§ TASK OBJECTIVE
Please rescale the records that begin at the line containing "Click the Ruolo label" and end after the line containing "click(x=325, y=668)" by writing only those lines out again, requests included, with every coordinate in the answers multiplied by 0.55 and rounded to a whole number, halves up. Leave all other numbers as they are.
════════════════════
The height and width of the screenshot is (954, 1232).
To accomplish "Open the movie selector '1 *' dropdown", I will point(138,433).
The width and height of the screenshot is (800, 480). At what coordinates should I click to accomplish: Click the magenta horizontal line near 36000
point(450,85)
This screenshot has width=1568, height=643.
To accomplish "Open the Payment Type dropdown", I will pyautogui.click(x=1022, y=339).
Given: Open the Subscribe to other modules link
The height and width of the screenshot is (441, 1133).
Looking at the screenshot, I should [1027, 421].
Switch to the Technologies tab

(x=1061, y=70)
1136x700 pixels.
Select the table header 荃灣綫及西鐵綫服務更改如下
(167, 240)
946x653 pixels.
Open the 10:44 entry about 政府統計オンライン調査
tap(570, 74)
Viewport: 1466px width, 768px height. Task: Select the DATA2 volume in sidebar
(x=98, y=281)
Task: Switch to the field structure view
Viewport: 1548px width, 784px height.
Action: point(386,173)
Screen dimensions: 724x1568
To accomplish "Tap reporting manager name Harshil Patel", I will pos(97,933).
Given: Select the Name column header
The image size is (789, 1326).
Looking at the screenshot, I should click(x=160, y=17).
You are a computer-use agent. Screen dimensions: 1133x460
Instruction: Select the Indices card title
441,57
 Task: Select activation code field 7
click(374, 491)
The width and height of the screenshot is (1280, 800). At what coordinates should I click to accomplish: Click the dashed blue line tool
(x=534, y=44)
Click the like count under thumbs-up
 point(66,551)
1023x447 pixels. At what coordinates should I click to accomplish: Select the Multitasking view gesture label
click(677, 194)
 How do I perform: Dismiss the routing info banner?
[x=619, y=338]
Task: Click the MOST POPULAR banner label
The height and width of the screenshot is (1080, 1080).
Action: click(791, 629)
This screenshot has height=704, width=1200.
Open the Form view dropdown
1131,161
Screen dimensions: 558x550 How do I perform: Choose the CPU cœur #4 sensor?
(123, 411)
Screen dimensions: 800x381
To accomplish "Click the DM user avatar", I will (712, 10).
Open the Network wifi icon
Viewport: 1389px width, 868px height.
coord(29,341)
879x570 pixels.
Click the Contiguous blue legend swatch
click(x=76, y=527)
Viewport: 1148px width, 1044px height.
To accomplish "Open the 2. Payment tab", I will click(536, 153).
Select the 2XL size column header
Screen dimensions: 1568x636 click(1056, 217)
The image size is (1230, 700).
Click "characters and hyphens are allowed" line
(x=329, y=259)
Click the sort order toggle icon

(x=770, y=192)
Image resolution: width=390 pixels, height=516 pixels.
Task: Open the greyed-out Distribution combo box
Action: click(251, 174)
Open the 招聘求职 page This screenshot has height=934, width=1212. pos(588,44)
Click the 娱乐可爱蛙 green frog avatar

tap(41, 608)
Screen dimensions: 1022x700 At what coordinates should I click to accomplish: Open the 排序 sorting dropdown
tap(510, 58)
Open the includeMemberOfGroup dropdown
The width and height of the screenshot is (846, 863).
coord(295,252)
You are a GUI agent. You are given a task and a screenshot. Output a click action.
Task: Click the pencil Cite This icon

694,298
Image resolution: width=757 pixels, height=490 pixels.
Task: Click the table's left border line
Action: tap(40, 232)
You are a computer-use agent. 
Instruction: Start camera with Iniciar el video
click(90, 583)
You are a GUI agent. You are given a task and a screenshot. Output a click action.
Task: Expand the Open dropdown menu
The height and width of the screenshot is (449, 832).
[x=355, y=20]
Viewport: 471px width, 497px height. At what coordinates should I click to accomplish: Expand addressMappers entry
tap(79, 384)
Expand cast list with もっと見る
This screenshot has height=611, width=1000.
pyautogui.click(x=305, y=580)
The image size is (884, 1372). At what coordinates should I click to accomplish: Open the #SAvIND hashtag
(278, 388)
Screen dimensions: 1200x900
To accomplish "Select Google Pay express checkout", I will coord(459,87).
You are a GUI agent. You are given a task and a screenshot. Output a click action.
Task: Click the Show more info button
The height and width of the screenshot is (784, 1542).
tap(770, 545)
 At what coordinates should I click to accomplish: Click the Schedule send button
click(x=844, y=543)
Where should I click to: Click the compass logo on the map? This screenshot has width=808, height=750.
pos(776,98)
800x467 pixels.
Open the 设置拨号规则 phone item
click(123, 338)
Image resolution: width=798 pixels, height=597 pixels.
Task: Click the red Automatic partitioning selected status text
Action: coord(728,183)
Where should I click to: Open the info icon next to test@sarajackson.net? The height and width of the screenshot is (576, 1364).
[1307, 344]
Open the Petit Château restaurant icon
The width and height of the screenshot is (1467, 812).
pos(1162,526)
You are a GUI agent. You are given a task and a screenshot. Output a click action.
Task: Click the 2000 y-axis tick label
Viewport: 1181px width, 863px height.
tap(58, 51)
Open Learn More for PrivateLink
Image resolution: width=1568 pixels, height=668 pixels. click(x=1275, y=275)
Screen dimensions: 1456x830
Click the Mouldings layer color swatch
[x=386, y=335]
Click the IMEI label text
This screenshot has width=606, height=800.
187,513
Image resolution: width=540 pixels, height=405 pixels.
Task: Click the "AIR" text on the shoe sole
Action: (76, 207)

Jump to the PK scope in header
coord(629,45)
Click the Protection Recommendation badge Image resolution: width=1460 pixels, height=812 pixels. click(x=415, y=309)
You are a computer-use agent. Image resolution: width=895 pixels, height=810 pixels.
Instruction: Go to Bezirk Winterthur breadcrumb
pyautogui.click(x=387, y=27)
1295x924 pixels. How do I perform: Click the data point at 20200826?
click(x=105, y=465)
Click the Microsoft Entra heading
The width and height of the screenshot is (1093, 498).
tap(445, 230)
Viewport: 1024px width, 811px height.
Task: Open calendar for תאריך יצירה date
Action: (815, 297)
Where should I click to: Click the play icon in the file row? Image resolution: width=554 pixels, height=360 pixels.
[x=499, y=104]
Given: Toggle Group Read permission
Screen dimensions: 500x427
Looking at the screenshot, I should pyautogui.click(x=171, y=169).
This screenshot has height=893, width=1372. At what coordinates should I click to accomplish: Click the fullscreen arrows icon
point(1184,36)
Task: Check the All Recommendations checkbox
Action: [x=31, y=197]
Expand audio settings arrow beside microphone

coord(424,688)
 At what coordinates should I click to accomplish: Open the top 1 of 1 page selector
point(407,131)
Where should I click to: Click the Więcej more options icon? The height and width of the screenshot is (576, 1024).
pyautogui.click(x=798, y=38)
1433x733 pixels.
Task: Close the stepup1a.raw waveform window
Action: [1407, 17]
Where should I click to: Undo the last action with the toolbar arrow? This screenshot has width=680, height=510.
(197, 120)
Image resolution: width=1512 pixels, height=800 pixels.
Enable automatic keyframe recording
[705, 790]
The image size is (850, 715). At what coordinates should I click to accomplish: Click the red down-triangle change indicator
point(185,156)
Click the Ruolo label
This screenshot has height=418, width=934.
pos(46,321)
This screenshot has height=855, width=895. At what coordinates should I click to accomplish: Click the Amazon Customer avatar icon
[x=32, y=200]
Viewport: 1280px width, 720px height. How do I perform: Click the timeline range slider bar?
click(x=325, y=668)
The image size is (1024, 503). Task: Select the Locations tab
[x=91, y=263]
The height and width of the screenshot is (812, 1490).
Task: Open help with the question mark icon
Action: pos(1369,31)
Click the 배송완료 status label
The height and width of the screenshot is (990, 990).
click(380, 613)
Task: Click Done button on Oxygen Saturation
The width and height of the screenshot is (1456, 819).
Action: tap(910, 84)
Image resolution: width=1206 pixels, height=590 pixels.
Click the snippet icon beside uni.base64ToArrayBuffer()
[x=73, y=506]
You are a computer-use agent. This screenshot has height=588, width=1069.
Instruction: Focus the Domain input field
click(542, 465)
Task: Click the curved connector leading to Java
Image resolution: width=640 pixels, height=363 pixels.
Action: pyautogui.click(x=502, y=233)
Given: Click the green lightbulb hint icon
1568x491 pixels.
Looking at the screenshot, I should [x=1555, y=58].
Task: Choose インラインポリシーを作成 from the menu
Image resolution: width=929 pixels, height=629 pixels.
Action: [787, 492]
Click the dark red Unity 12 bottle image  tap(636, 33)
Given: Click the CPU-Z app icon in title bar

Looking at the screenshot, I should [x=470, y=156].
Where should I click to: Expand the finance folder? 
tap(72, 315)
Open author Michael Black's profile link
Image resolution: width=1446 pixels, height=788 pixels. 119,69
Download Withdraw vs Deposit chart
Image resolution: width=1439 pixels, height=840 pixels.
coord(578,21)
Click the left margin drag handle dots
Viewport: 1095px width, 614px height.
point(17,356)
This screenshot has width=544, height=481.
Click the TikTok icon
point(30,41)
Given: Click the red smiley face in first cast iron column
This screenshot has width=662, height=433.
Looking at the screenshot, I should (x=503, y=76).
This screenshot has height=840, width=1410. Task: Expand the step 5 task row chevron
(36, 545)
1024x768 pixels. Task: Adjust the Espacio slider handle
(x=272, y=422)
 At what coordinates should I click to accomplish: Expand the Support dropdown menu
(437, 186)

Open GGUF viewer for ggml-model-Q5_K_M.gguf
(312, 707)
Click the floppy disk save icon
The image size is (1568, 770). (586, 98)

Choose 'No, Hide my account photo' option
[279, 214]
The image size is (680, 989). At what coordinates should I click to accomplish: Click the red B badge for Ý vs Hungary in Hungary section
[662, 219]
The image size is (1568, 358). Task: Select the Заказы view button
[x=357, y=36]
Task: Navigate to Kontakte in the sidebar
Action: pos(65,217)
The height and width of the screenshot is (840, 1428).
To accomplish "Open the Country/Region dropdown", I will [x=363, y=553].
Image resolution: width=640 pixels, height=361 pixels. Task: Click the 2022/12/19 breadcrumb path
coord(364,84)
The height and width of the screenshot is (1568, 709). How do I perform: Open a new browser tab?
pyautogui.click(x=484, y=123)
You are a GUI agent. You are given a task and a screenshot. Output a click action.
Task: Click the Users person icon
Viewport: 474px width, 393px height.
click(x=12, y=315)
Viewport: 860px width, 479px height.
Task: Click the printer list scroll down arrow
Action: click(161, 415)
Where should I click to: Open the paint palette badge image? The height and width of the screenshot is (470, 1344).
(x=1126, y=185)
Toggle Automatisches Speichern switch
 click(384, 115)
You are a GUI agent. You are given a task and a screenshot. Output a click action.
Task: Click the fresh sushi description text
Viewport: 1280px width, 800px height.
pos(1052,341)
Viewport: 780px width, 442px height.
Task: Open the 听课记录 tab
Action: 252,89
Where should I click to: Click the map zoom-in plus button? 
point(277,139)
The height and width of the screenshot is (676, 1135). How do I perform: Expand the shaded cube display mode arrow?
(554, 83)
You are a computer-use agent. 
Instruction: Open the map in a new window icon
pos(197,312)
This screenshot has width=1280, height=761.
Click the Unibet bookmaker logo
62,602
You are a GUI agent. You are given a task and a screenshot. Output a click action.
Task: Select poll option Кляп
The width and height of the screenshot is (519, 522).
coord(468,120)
════════════════════
§ ANSWER TO THE PROBLEM
Click the Ruolo label
This screenshot has height=418, width=934.
pos(25,177)
This screenshot has height=855, width=895. At what coordinates should I click to accomplish: Click the Amazon Customer avatar icon
[x=18, y=110]
Viewport: 1280px width, 720px height. How do I perform: Click the timeline range slider bar?
click(x=179, y=367)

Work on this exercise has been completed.